论文标题
数据科学和机器学习的KAN扩展
Kan Extensions in Data Science and Machine Learning
论文作者
论文摘要
数据科学中的一个常见问题是“在此小集合上使用此功能来生成对该较大集合的预测”。外推,插值,统计推断和预测都减少了此问题。 KAN扩展是类别理论的强大工具,可以推广该概念。在这项工作中,我们探讨了KAN扩展对数据科学的几种应用。首先,我们将简单的分类算法作为KAN扩展,然后在真实数据上对此算法进行实验。接下来,我们使用KAN扩展程序来得出一个从标签中学习聚类算法的过程,并在实际数据上探索此过程的性能。
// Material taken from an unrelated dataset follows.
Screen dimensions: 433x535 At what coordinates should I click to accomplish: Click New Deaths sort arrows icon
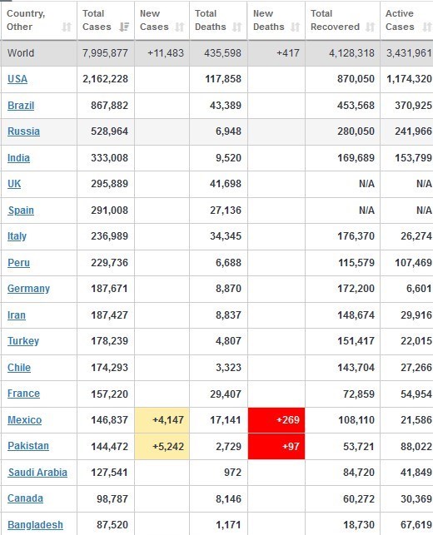point(295,27)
然后,我们研究如何使用KAN扩展来学习从标记的示例数据集到函数的一般映射,并以更简单的功能近似复杂的函数。
A common problem in data science is "use this function defined over this small set to generate predictions over that larger set." Extrapolation, interpolation, statistical inference and forecasting all reduce to this problem. The Kan extension is a powerful tool in category theory that generalizes this notion. In this work we explore several applications of Kan extensions to data science. We begin by deriving a simple classification algorithm as a Kan extension and experimenting with this algorithm on real data. Next, we use the Kan extension to derive a procedure for learning clustering algorithms from labels and explore the performance of this procedure on real data. We then investigate how Kan extensions can be used to learn a general mapping from datasets of labeled examples to functions and to approximate a complex function with a simpler one.